AIM OF THE EXERCISE:
Your answer must consist of the lines running from the one that holds "Task: Click empty" to the end of the data, copied exactly.

DATA LISTING:

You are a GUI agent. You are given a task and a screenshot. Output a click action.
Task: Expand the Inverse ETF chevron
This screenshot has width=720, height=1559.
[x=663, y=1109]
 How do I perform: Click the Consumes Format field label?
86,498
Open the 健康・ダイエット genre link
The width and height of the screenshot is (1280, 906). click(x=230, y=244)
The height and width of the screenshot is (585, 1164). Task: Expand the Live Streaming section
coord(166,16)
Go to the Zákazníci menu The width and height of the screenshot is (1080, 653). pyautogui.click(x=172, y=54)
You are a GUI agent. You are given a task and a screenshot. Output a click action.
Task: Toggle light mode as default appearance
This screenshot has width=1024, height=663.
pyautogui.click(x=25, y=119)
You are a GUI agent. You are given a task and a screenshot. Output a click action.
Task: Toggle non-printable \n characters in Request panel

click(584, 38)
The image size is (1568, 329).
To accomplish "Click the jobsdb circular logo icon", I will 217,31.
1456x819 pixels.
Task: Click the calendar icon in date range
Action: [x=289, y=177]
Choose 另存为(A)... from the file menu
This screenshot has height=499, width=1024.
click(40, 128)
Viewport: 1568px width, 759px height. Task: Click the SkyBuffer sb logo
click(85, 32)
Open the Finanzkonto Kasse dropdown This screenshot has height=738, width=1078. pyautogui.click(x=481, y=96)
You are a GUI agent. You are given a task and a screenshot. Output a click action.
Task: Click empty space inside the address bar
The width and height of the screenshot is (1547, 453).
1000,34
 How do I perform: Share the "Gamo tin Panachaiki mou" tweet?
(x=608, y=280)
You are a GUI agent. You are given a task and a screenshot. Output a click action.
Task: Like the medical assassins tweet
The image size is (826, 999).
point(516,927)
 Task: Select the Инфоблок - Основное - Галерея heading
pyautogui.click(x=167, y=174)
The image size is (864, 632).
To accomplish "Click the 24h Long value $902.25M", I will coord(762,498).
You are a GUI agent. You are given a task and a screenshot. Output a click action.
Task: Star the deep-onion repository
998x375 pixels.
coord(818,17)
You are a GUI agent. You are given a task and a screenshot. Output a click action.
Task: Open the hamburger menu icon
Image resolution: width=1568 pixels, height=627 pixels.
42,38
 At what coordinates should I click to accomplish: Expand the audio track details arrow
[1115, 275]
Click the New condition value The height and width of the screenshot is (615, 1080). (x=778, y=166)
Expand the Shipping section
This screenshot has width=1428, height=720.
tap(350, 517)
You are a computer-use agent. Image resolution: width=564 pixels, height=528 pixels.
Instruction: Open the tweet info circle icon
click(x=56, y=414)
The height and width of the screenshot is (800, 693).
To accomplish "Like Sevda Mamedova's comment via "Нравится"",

ANSWER SECTION:
Task: Click empty space inside the address bar
The width and height of the screenshot is (1547, 453).
1000,34
 How do I perform: Share the "Gamo tin Panachaiki mou" tweet?
(x=608, y=280)
You are a GUI agent. You are given a task and a screenshot. Output a click action.
Task: Like the medical assassins tweet
The image size is (826, 999).
point(516,927)
 Task: Select the Инфоблок - Основное - Галерея heading
pyautogui.click(x=167, y=174)
The image size is (864, 632).
To accomplish "Click the 24h Long value $902.25M", I will coord(762,498).
You are a GUI agent. You are given a task and a screenshot. Output a click action.
Task: Star the deep-onion repository
998x375 pixels.
coord(818,17)
You are a GUI agent. You are given a task and a screenshot. Output a click action.
Task: Open the hamburger menu icon
Image resolution: width=1568 pixels, height=627 pixels.
42,38
 At what coordinates should I click to accomplish: Expand the audio track details arrow
[1115, 275]
Click the New condition value The height and width of the screenshot is (615, 1080). (x=778, y=166)
Expand the Shipping section
This screenshot has width=1428, height=720.
tap(350, 517)
You are a computer-use agent. Image resolution: width=564 pixels, height=528 pixels.
Instruction: Open the tweet info circle icon
click(x=56, y=414)
The height and width of the screenshot is (800, 693).
To accomplish "Like Sevda Mamedova's comment via "Нравится"",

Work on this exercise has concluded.